After decades of armed conflict, an estimated 2.1 million Somalis are still internally displaced while over 875,000 have fled to neighboring countries. Over 6.2 million Somalis require humanitarian assistance, while the threat of famine persists in several regions.
Despite political advances, the Federal Government of Somalia currently lacks the capacity to adequately protect civilians from the predations of various armed groups. While the AU has trained AMISOM forces to respect IHL and IHRL and advised on methods to reduce civilian harm, large-scale military offensives against Al-Shabaab still pose a threat to vulnerable populations. Despite challenges, AMISOM remains the main source of safety and security in Somalia.

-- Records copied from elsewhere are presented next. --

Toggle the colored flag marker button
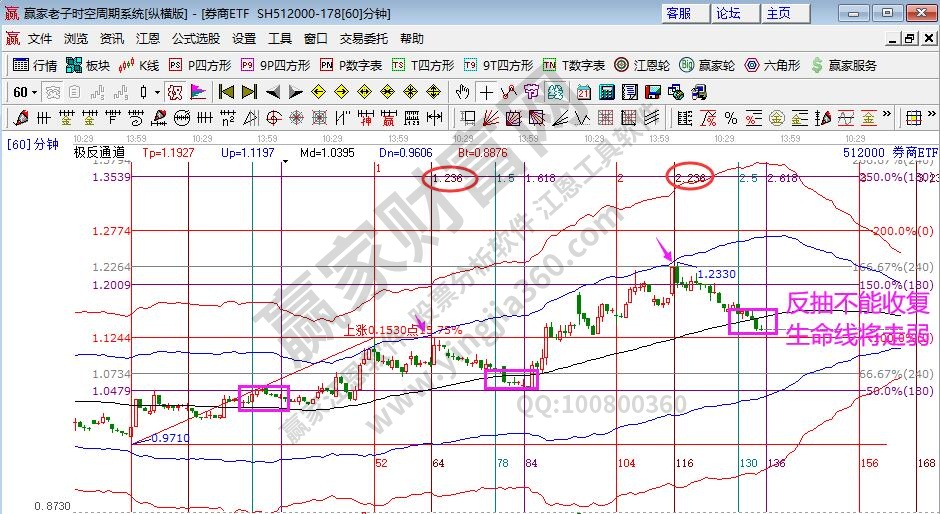940x514 pixels. [x=198, y=92]
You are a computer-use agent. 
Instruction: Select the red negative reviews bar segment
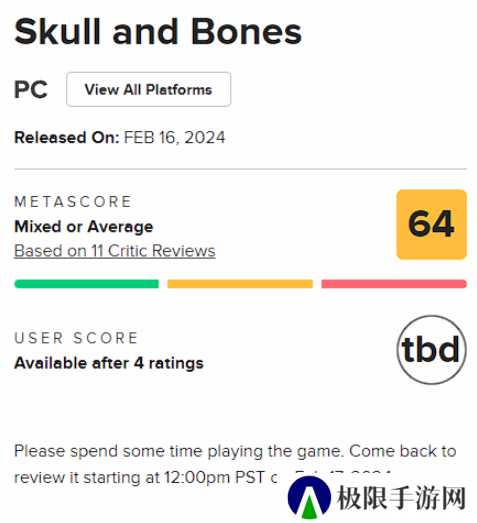394,284
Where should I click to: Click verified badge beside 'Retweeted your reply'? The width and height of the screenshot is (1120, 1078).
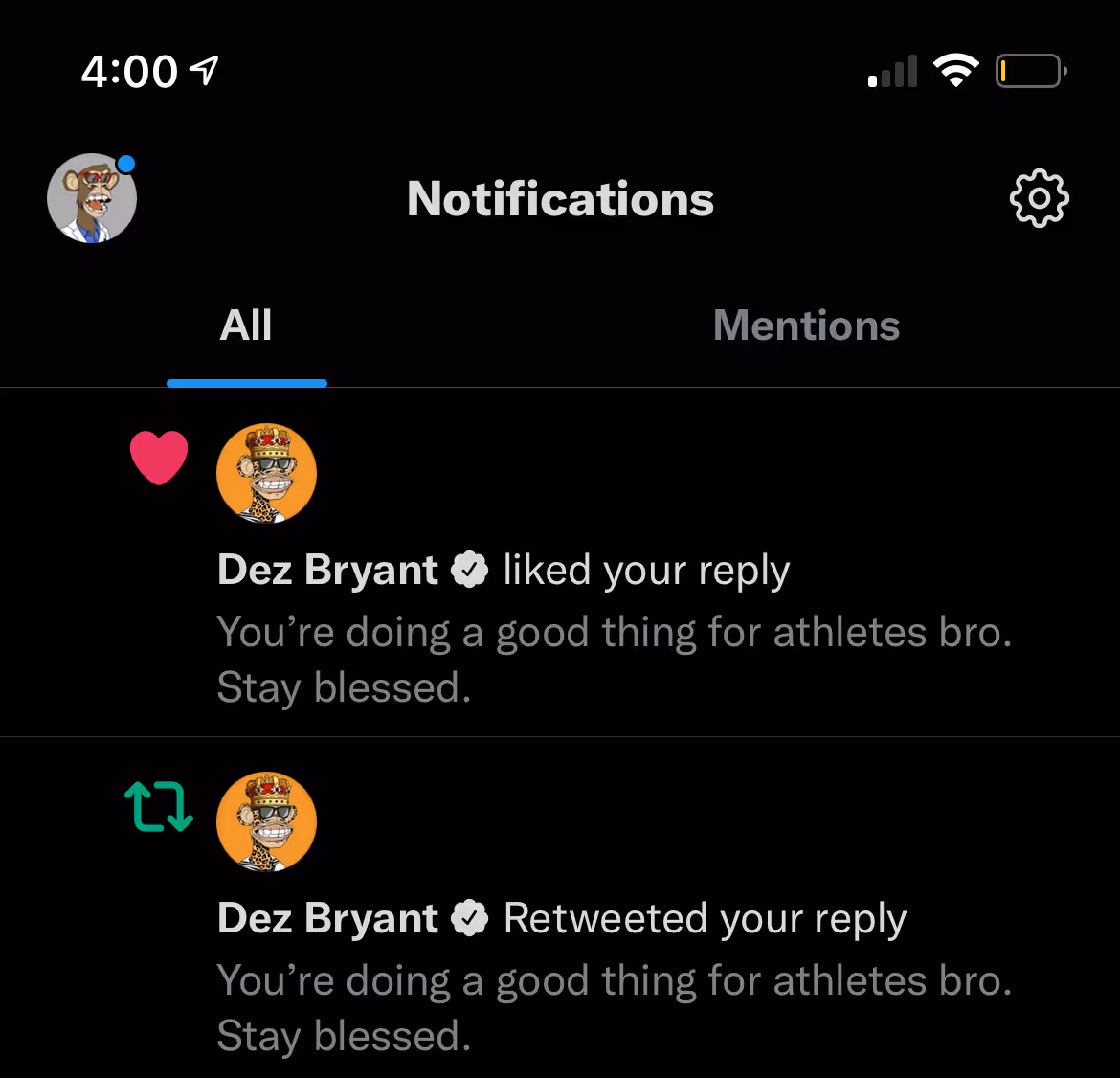coord(469,918)
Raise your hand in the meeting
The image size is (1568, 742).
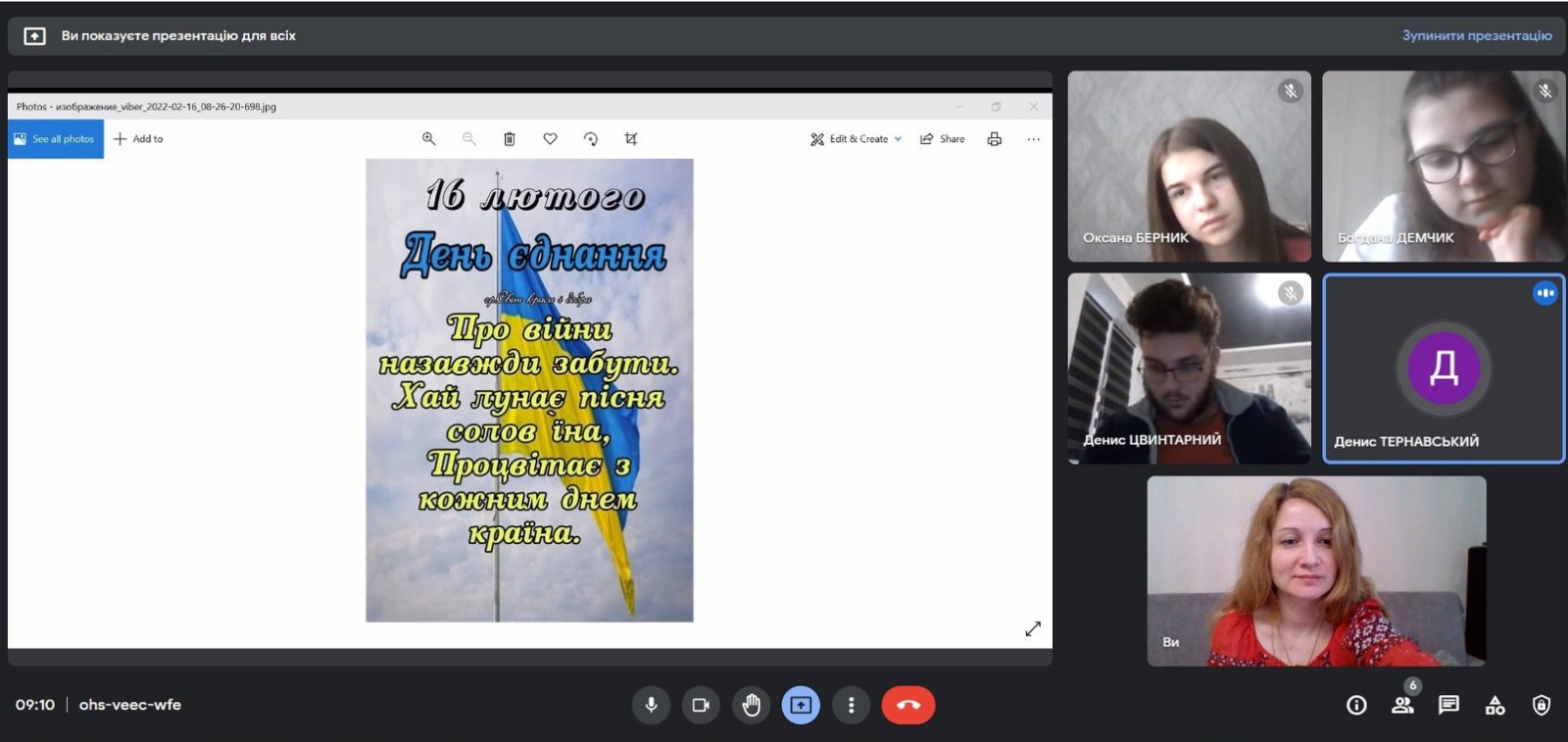point(751,705)
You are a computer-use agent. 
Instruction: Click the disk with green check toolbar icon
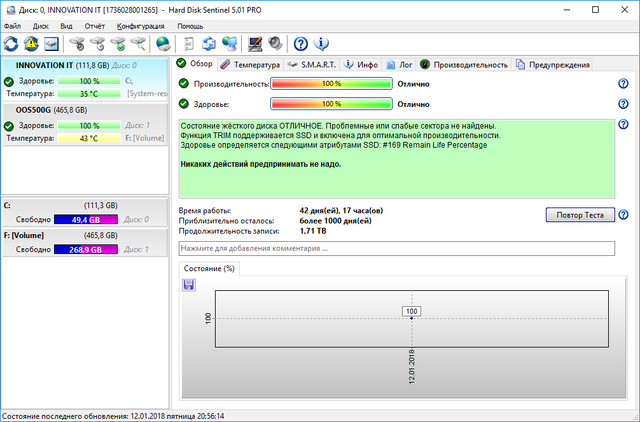point(118,44)
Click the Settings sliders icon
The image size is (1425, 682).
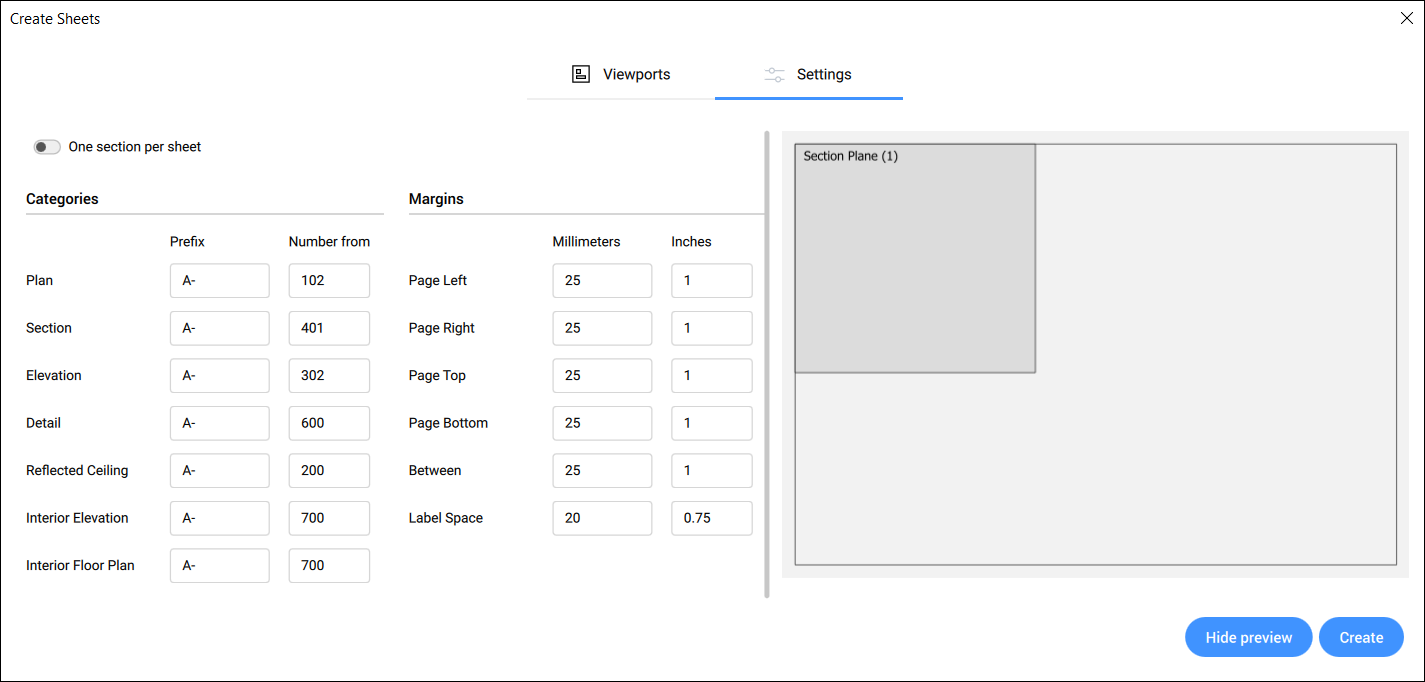tap(774, 75)
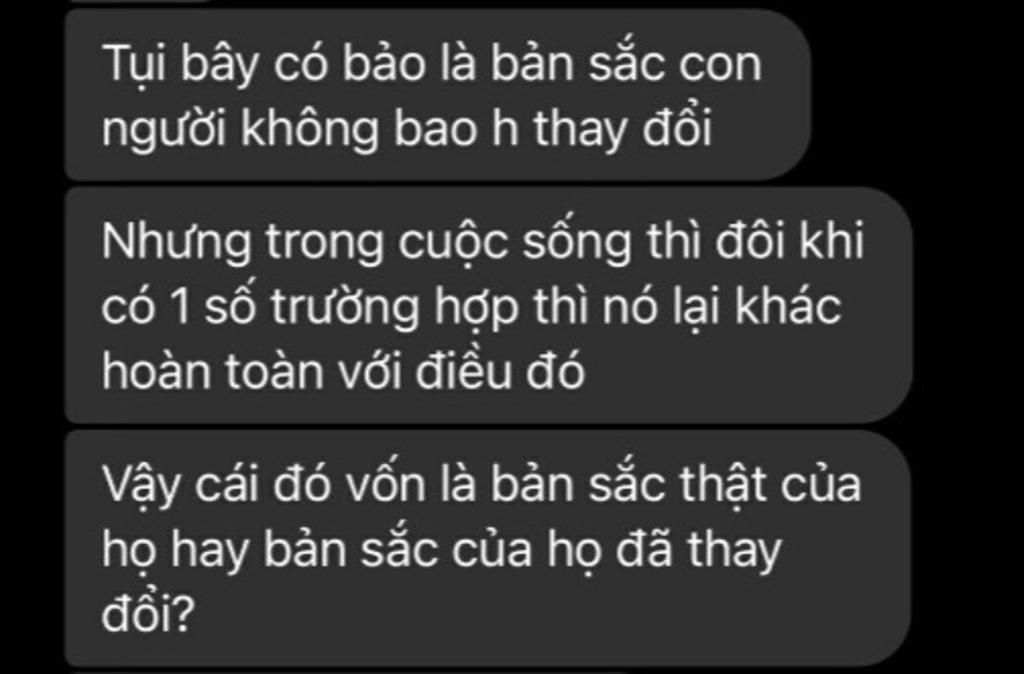Viewport: 1024px width, 674px height.
Task: Click the word "trường" in the second message
Action: click(x=344, y=308)
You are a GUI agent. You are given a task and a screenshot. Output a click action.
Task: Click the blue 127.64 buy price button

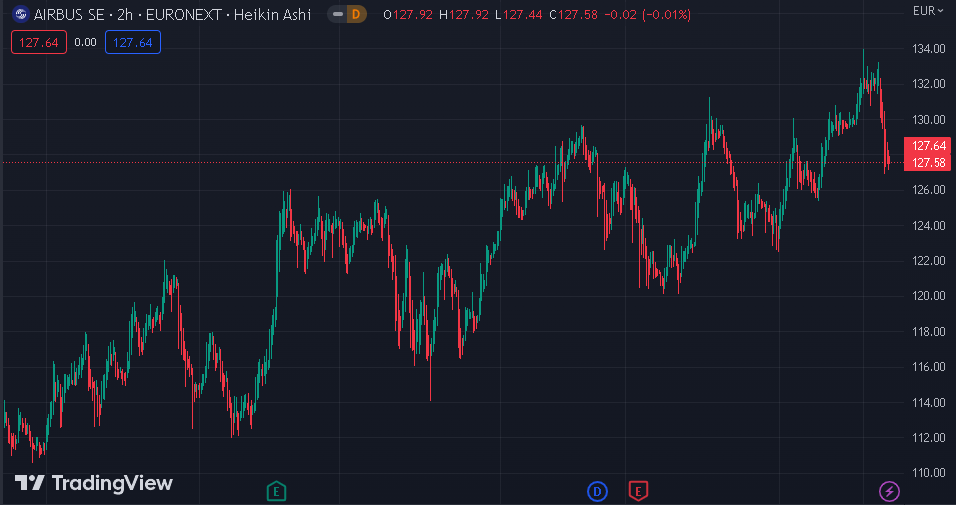pyautogui.click(x=133, y=42)

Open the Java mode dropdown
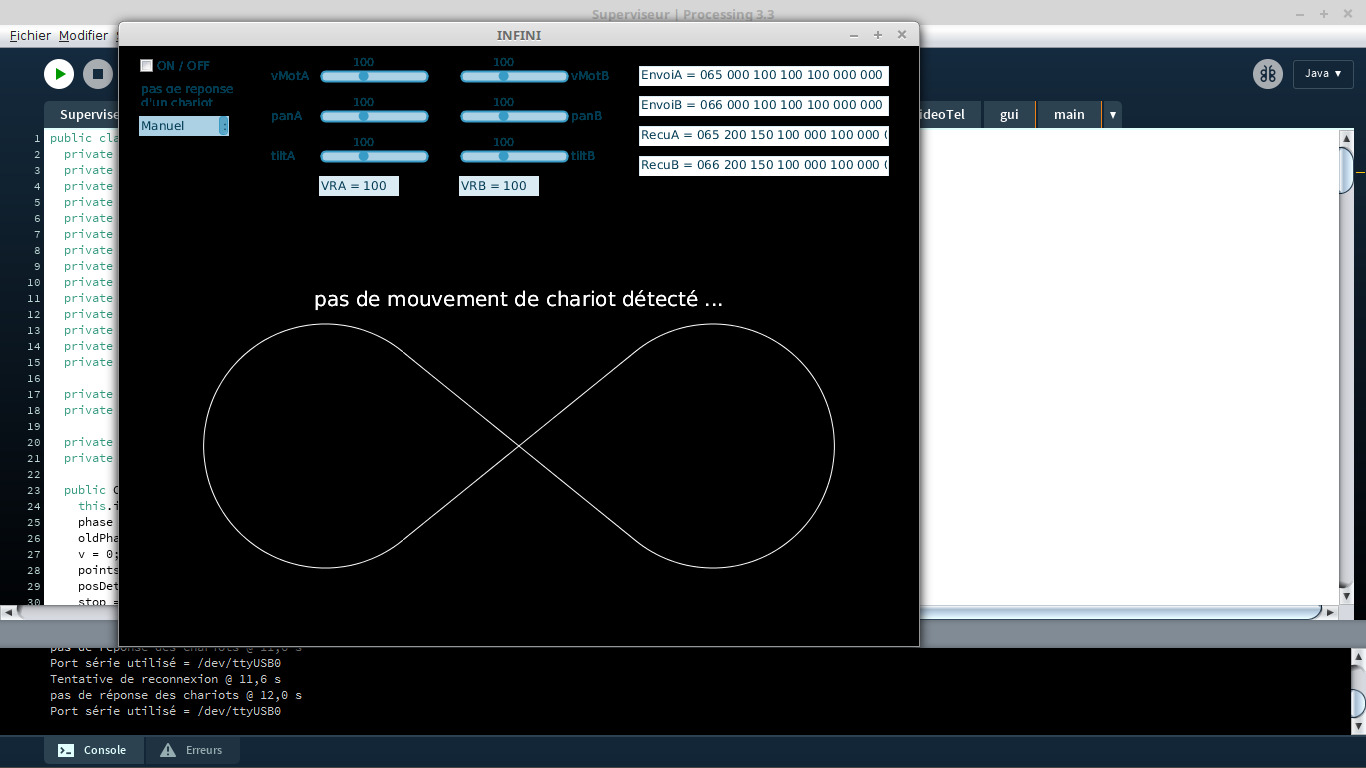[1323, 73]
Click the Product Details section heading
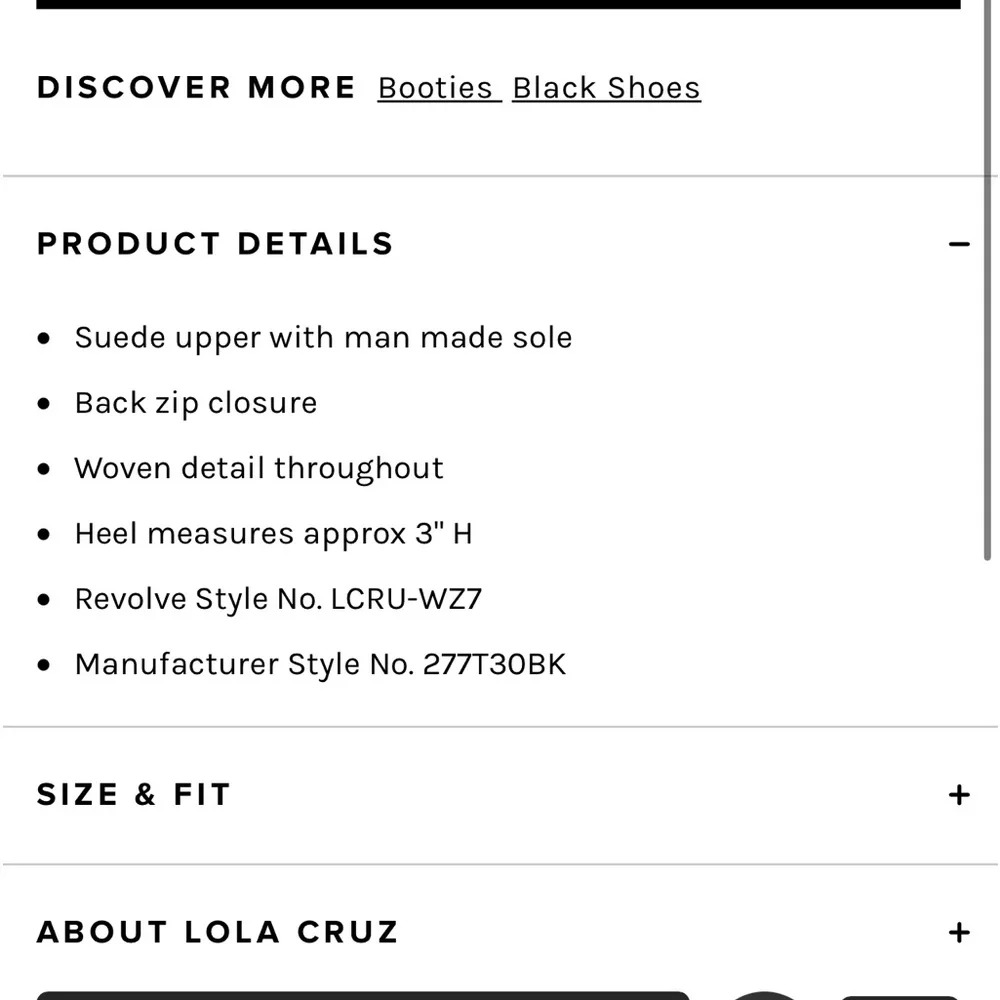The height and width of the screenshot is (1000, 1000). 215,244
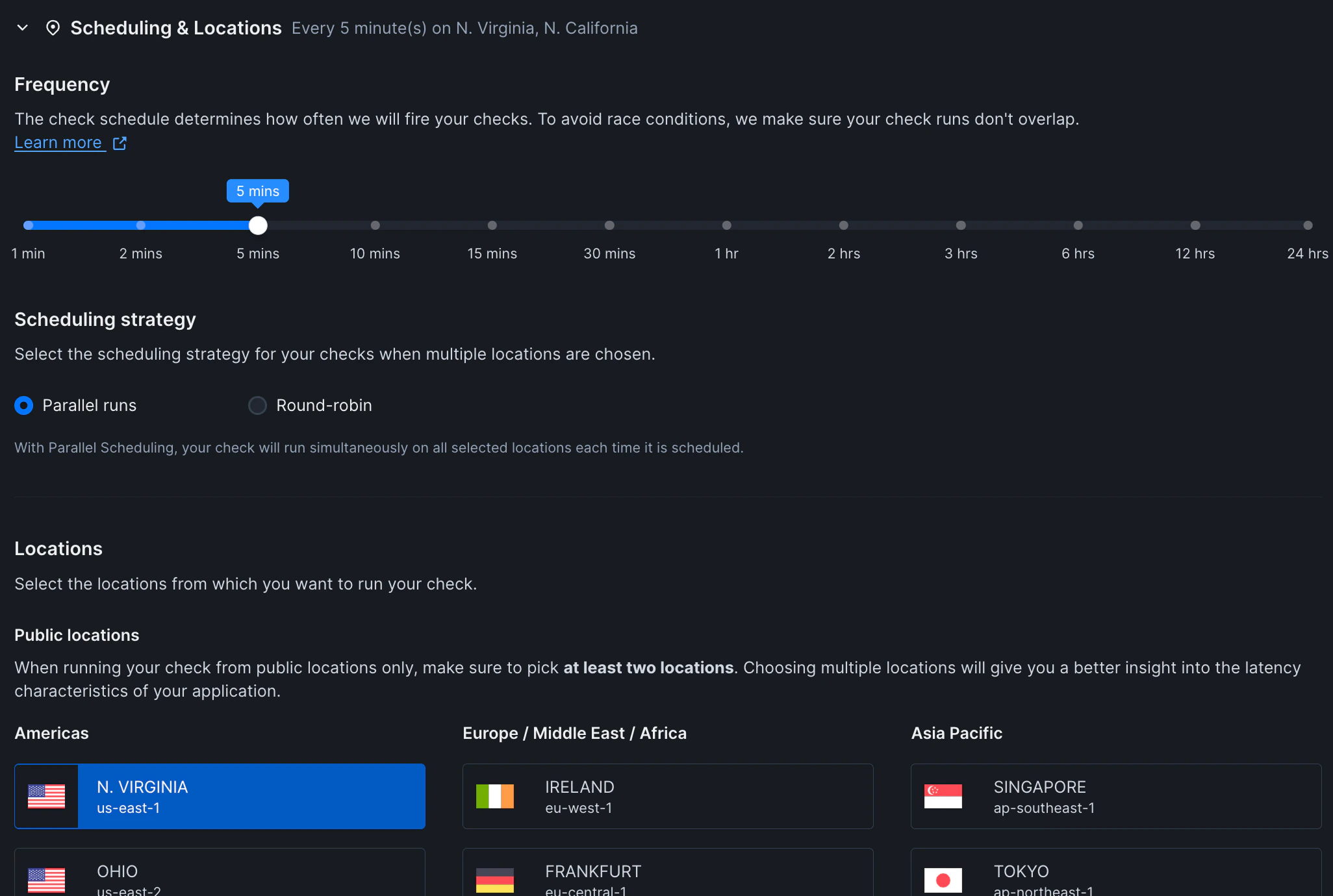Image resolution: width=1333 pixels, height=896 pixels.
Task: Click the 30 mins tick on the frequency slider
Action: click(x=609, y=225)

The Federal Government of Somalia and AMISOM have a Responsibility to Protect civilians from war crimes and crimes against humanity as they battle against Al-Shabaab and other armed extremist groups.
On 30 August the UN Security Council (UNSC) passed Resolution 2372, which recalled the Federal Government of Somalia's responsibility to protect its population and to build its national security forces in full compliance with IHL and IHRL. Resolution 2372 also renewed AMISOM's mandate until 31 May 2018 and lowered AMISOM's troop ceiling to 21,626. AMISOM is expected to fully withdraw from Somalia by 2020.
On 14 November the UNSC passed Resolution 2385 renewing the partial arms embargo for Somalia until 15 November 2018, while noting that the government of Somalia has the primary responsibility to protect its population and must improve the capacity of the national security forces.
Working with the Somali government, the United States conducted over 30 airstrikes against Al-Shabaab and ISIL in Somalia during 2017.
International partners should continue to support efforts aimed at defeating Al-Shabaab and enhancing national governance, as well as protecting and promoting human rights in Somalia.
The Federal Government of Somalia, AMISOM and allied forces, including the United States, must ensure that their military campaigns against Al-Shabaab are carried out in strict adherence with IHL and IHRL. A coordinated political strategy aimed at countering violent extremism should also be implemented in order to prevent recruitment to Al-Shabaab and other armed groups.
All alleged war crimes in Somalia must be properly investigated and the perpetrators held accountable, regardless of rank or affiliation.